WORK REQUIRED - State how many lines of the material contain the string "width", with case counting. Give only the number.

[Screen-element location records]
## Begin

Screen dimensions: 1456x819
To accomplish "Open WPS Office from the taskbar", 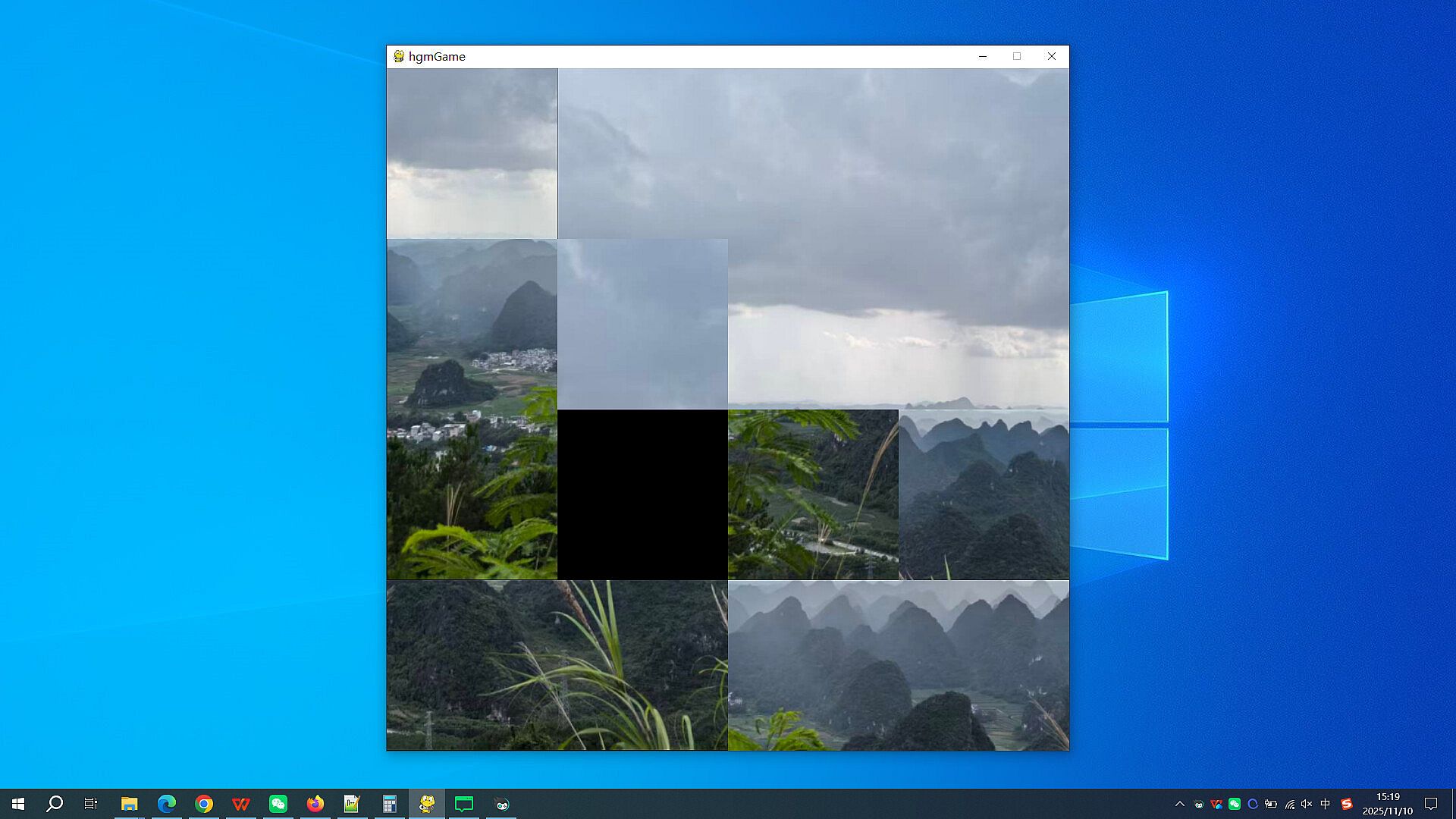I will click(241, 804).
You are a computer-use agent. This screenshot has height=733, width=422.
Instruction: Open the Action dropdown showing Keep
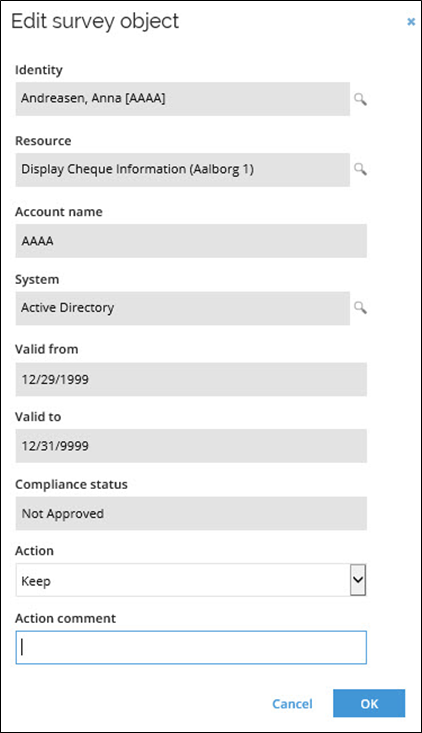click(x=191, y=580)
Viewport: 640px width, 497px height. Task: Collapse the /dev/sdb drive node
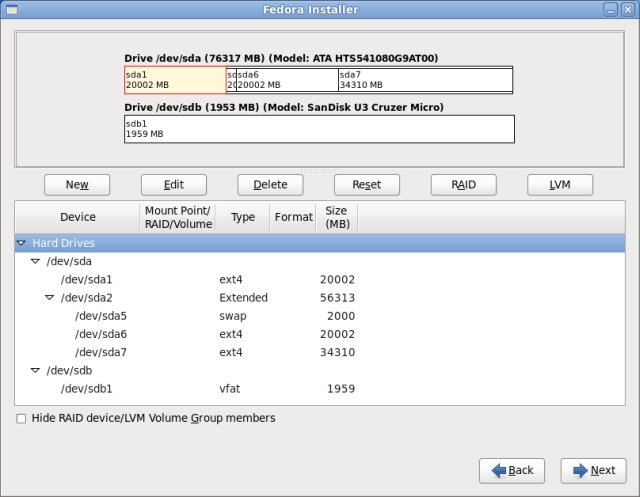click(x=36, y=370)
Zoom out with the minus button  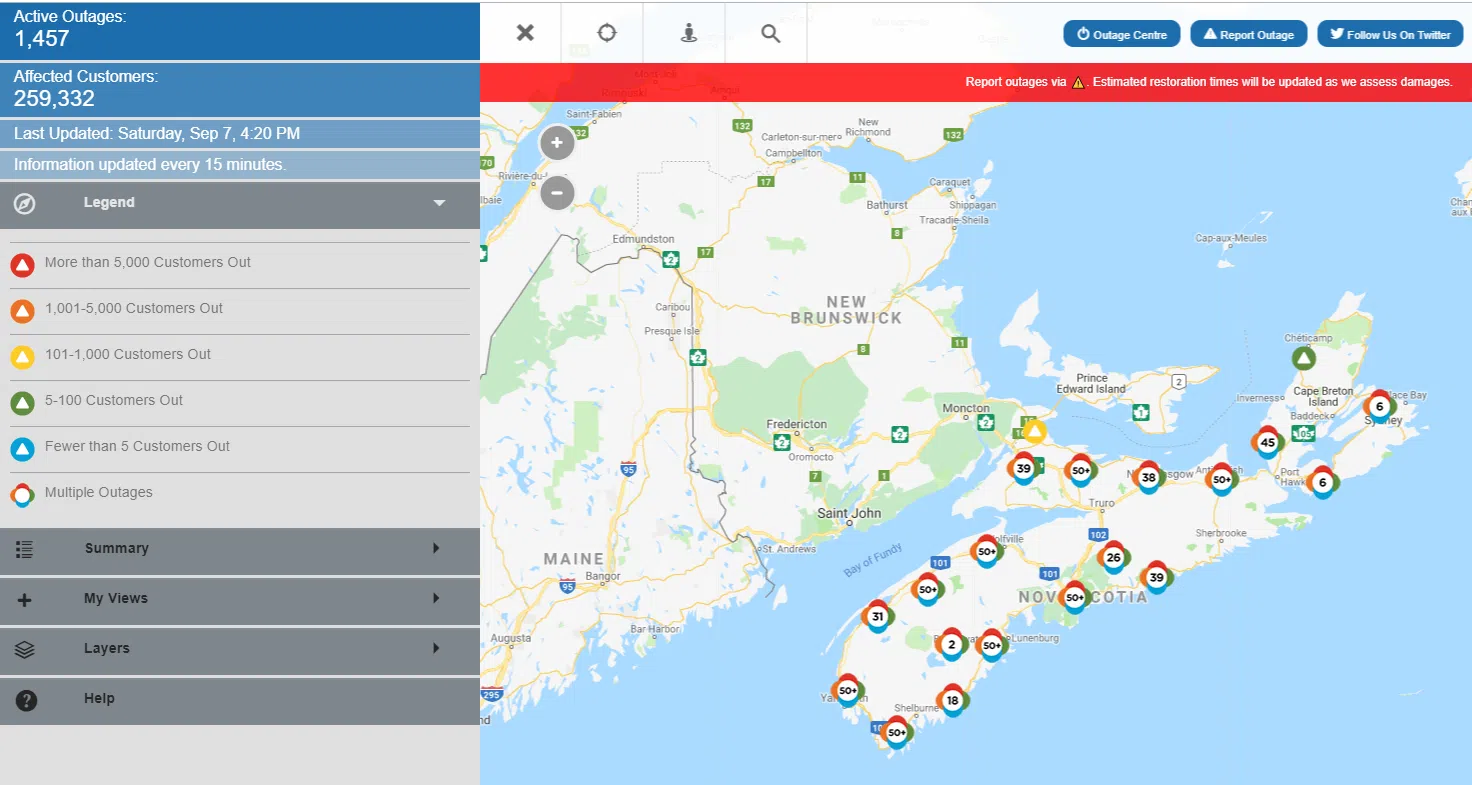[557, 192]
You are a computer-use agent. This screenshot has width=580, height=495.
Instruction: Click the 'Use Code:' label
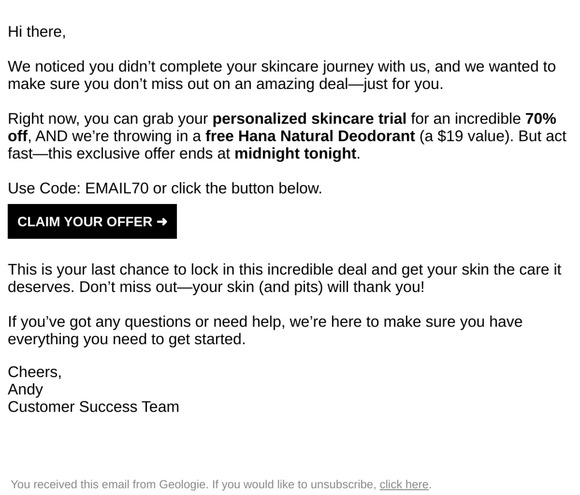[44, 188]
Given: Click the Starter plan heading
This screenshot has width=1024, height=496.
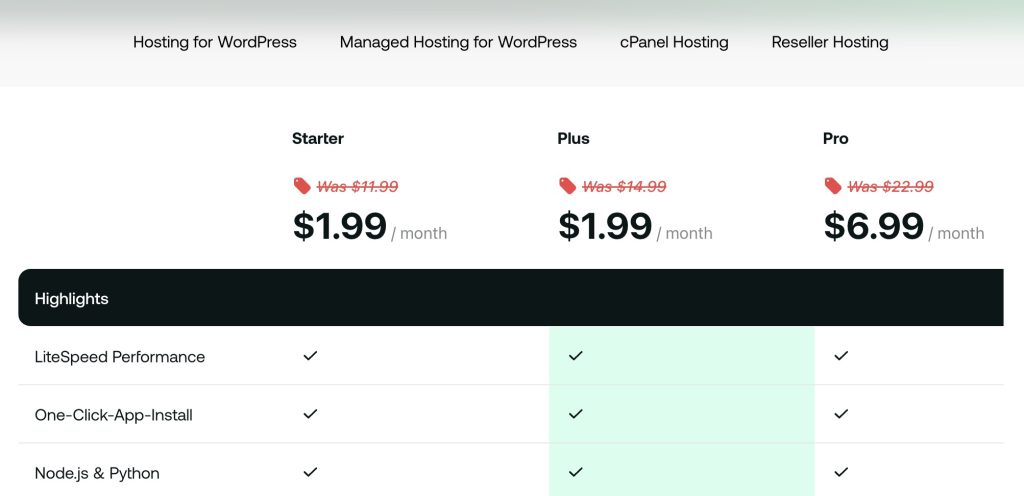Looking at the screenshot, I should 318,139.
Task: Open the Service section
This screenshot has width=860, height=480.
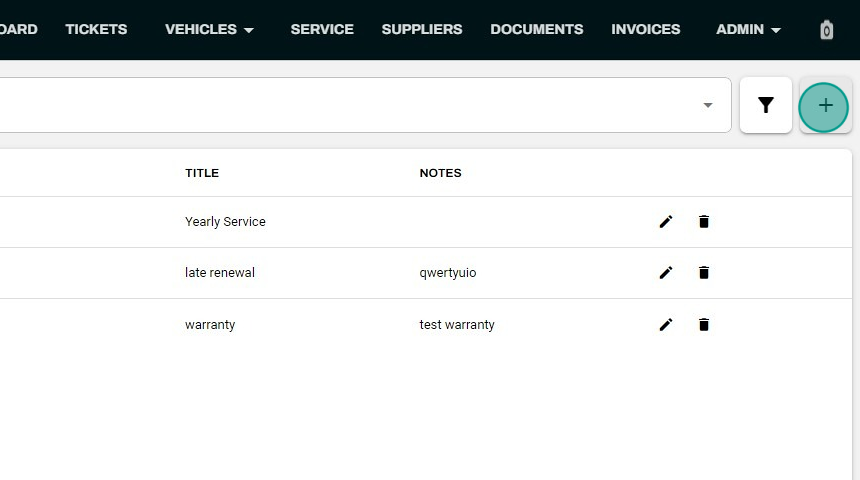Action: 322,29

## End

SOLUTION - 5